*** Opening of DATA ***

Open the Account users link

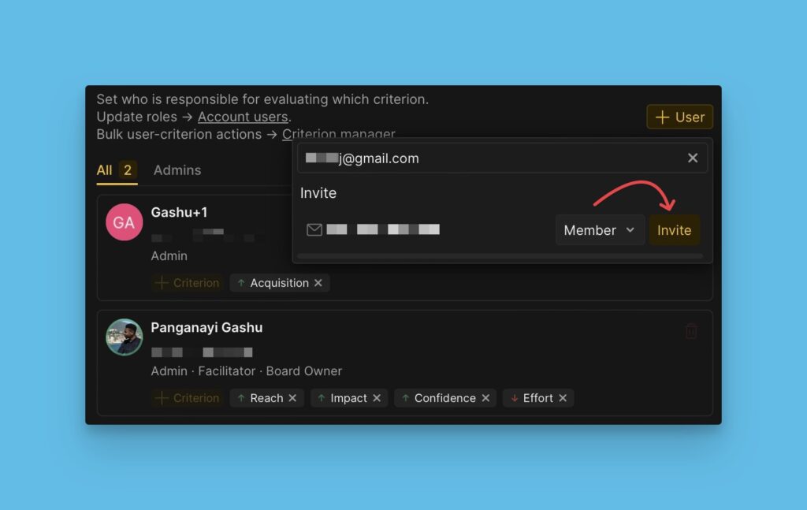point(243,117)
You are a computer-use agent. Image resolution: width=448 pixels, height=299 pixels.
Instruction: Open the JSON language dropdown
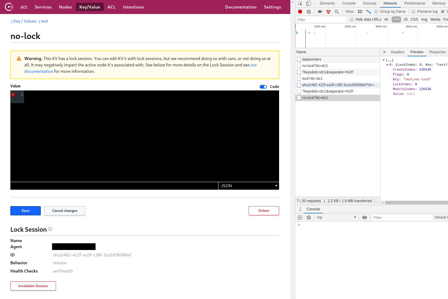[x=249, y=186]
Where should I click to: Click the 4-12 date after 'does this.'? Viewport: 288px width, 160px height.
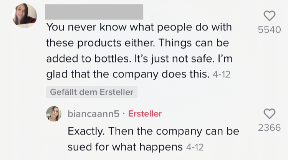(x=221, y=74)
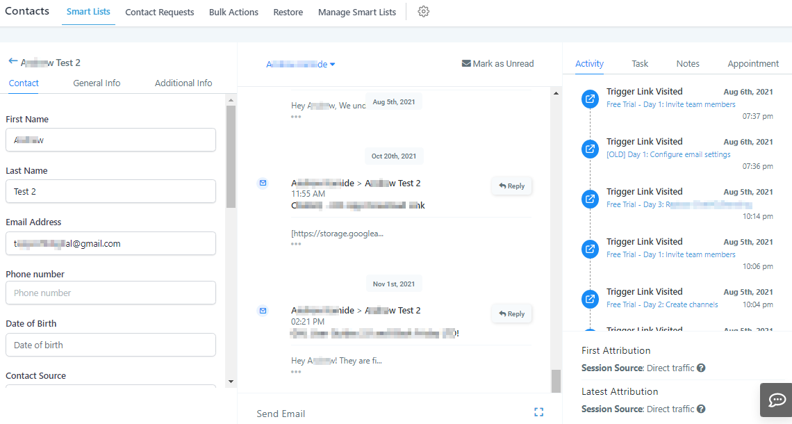Click the back arrow beside contact name
792x424 pixels.
(13, 61)
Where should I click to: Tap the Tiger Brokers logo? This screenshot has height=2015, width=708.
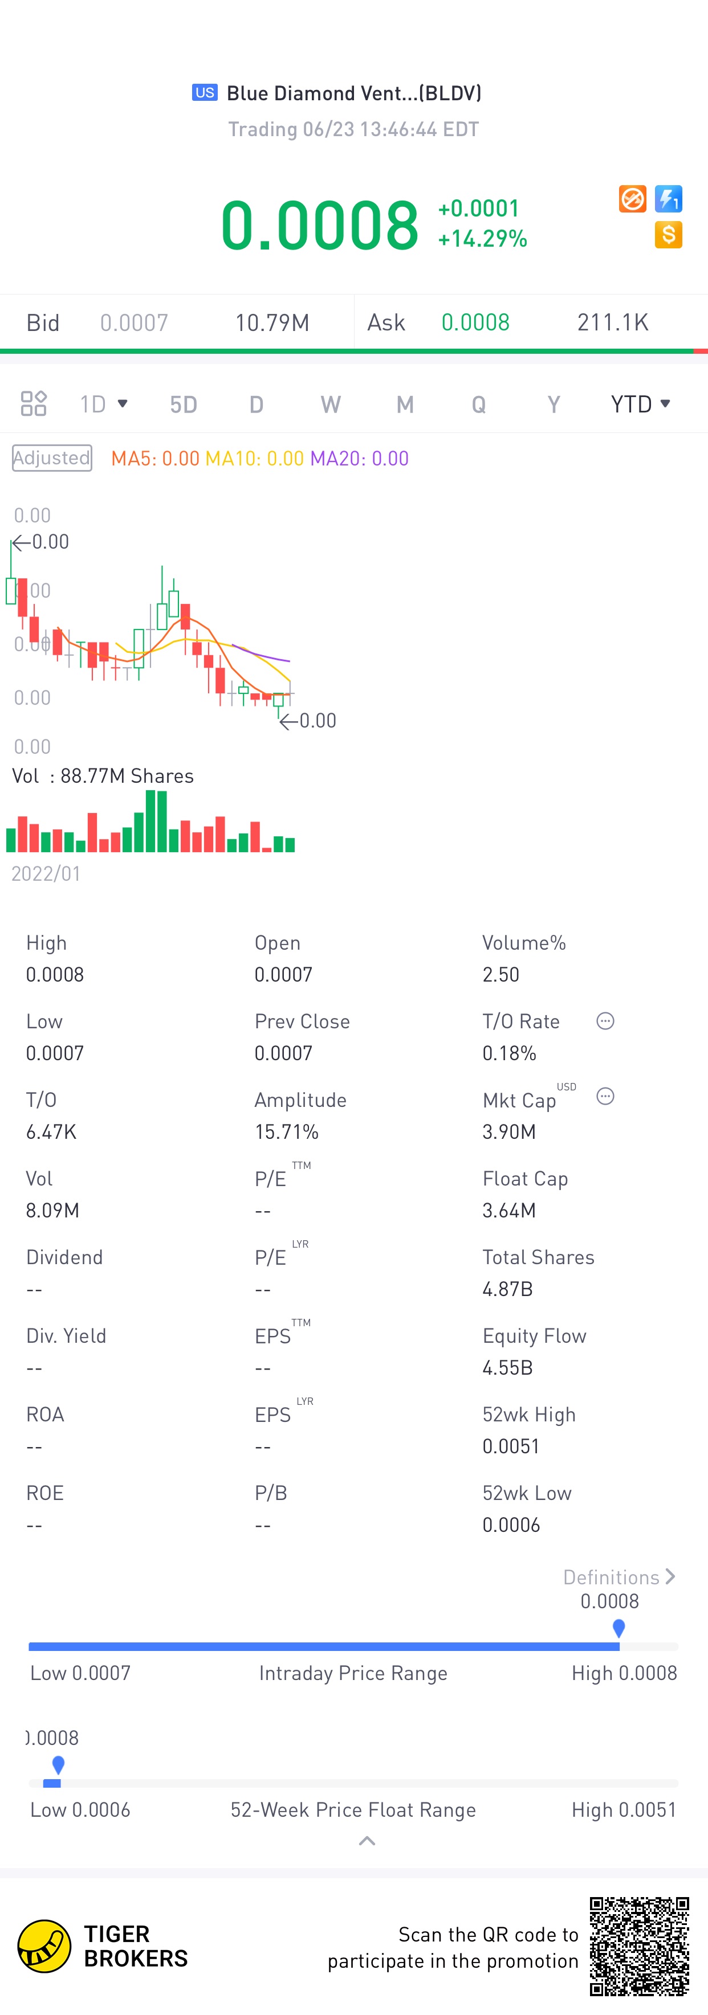[45, 1945]
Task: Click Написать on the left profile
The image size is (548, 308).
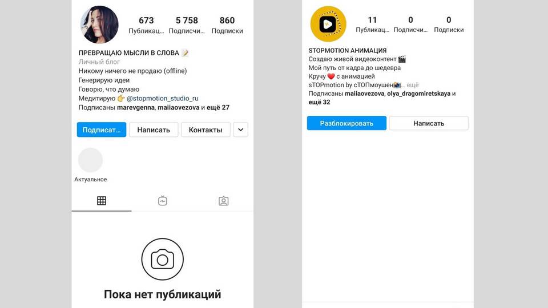Action: 154,129
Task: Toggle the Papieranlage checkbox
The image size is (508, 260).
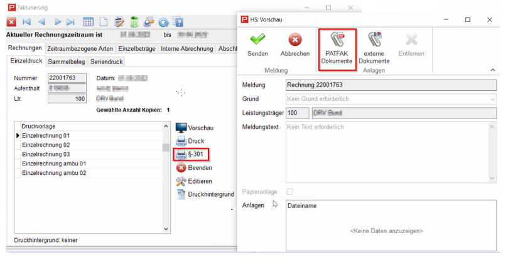Action: [289, 191]
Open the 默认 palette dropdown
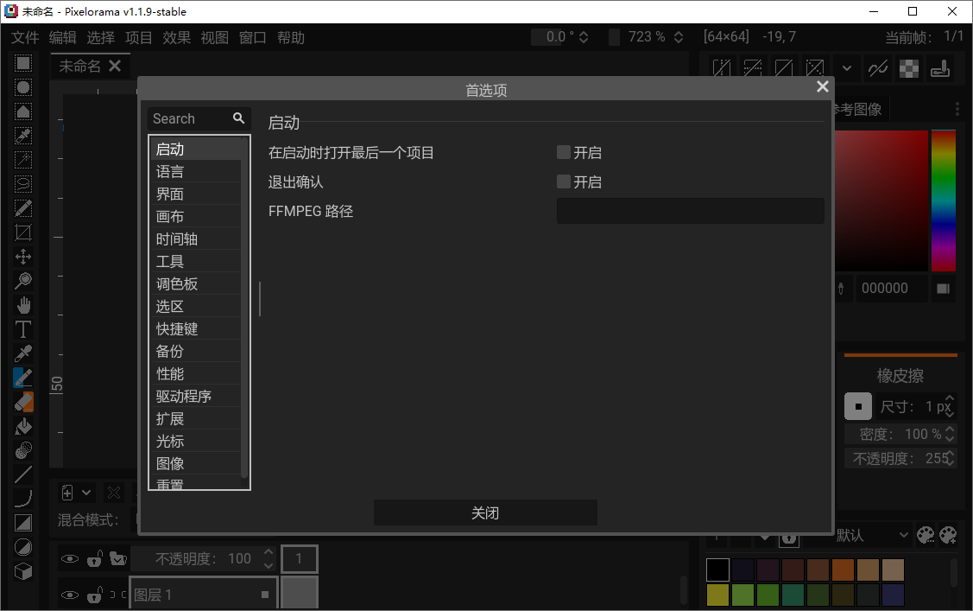 [x=872, y=536]
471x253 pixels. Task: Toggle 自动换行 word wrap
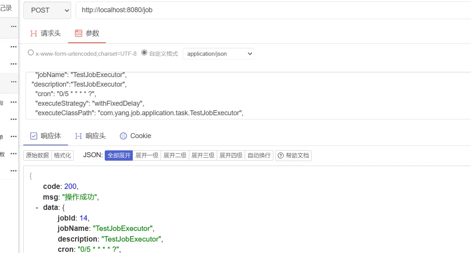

*** Close of DATA ***

WHAT THE EXERCISE ASKS. For every record above, repeat the text exactly and omit any picture.

RESPONSE.
Open the Account users link

point(243,117)
You are a computer-use agent. Image resolution: width=448 pixels, height=299 pixels.
Instruction: Open the JSON language dropdown
[x=249, y=186]
Where should I click to: Click the 4-12 date after 'does this.'? Viewport: 288px width, 160px height.
(x=221, y=74)
Click the back arrow beside contact name
792x424 pixels.
(13, 61)
Where should I click to: Tap the Tiger Brokers logo? This screenshot has height=2015, width=708.
[45, 1945]
Task: Click Написать on the left profile
The image size is (548, 308).
Action: 154,129
Task: Toggle the Papieranlage checkbox
The image size is (508, 260).
Action: [289, 191]
Open the 默认 palette dropdown
 [x=872, y=536]
471x253 pixels. Task: Toggle 自动换行 word wrap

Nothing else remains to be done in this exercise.